砂浜には彼方(カナタ)まで広がる無数の日本兵の骸(死骸)。

周囲からの絶叫の声。


 声 「やられた~。お~い、助けてくれ~。衛生兵ーッ! 石田上等兵負傷~」

 声 「アシ! 足をヤラレタ。早く来い。チクショウ! チクショウ・・・ダメだ。ねえー。おれの足がねえ~。おい、足、アシ・・・」


片足を捜す兵士。

日下の足元に「片腕」が飛んで来る。

ちぎれた片腕を見詰めている日下。

日下は緒方を見て、


 日下「オレに構うな、早く行け!」

 緒方「少尉、そこの岩陰に隠れましょう」


緒方は自分の腕を強く引く。


 日下「おい、オレはどこをやられた」

 緒方「肩あたりです。掠(カスり)傷です。大丈夫!」

 日下「良いから行け! オレに構うな」

 緒方「此処を動かないで下さいよ。必ず後で迎えに来ますから」


緒方はニッコリ笑い、砲弾と銃弾の嵐の中に消えて行く。

日下は砂浜を振り返った。

銃弾の飛ぶ音・砲弾の炸裂音・直撃弾に当たり瞬時に消える兵。


 日下「此処まで来る間に潜水艦にヤラれ、ようやく島に辿り着いて、数百歩走ってヤラれる。

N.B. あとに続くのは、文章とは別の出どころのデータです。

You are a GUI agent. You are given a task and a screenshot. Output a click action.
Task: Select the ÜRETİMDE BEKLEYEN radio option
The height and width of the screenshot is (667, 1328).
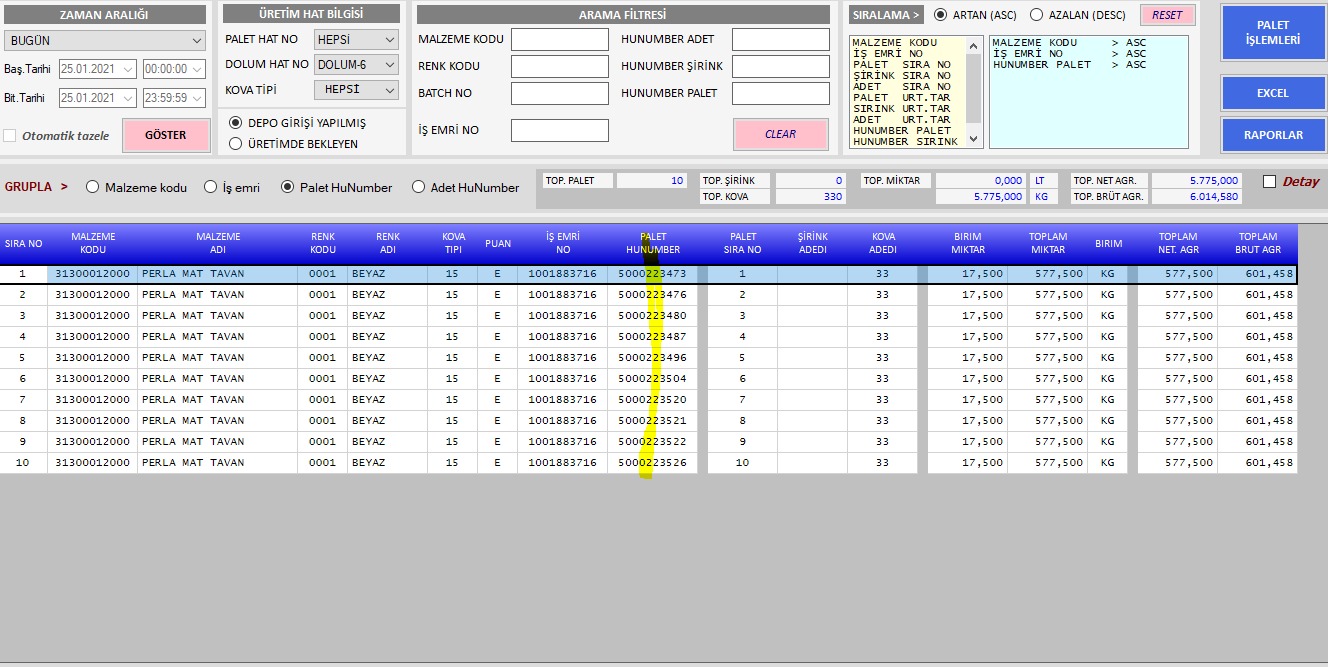236,144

敵なんぞ一人も見てない。弾も撃ってない。久しぶりの大地を、足を使って走っただけだ」


頭の中に丸山師団長の言葉が過った。


(イメージ)

駆逐艦「ユウギリ」

甲板上に完全装備の兵が集まる。

丸山政男(師団長)の訓示。


 師団長「これよりルンガ飛行場奪還作戦を開始する。死しても『百鬼』となり目的を敢行すべし」


日下の胸元から血が規則正しく噴き出して来る。


 日下「このままではオレも骸になる。何とか一人でも敵を仕留めなくては」


第二陣の部隊が自分の傍(ワキ)を猛然と走りぬけて行く。

目の前で三人の兵士が倒れた。

一人は一瞬で頭部が無くなってしまった。


『兵士は頭部が無くなっても暫く手足は走っていた』


日下は叫んだ。


 日下「死んでたまるか」


鉄帽(ヘルメット)にまた「何か」が当った。


 日下「あッ!」


徐々に気が遠のいて行く。

日下の脳裏に奇妙な思い出が過(ヨギ)って行く。

故郷・子供の頃・両親の顔・山・川・赤飯・・・。



 『忠魂碑』に刻まれた文字

日下勇作 亨年二二歳 陸軍少尉 (ガダルカナル島にて戦死)



 数分が経過する。

日下勇作少尉の死体(骸・ムクロ)の傍に、陽炎(カゲロウ)の様なモノが立ち上がる。

陽炎は日下の死体を見ている。


 「?、俺が二人居る 」


日下の陽炎は周囲を見回した。

銃弾や砲弾が異常に「遅く」飛んで行く。

米兵が前方のトーチカから『日下の死体』に向かって機銃を掃射している。

数発の銃弾が日下の死体に命中する。


 陽炎「そうか。オレは死んだのだ。死んだ後の『魂』なんだ」


暫く茫然と立ち尽くしている『日下の魂』。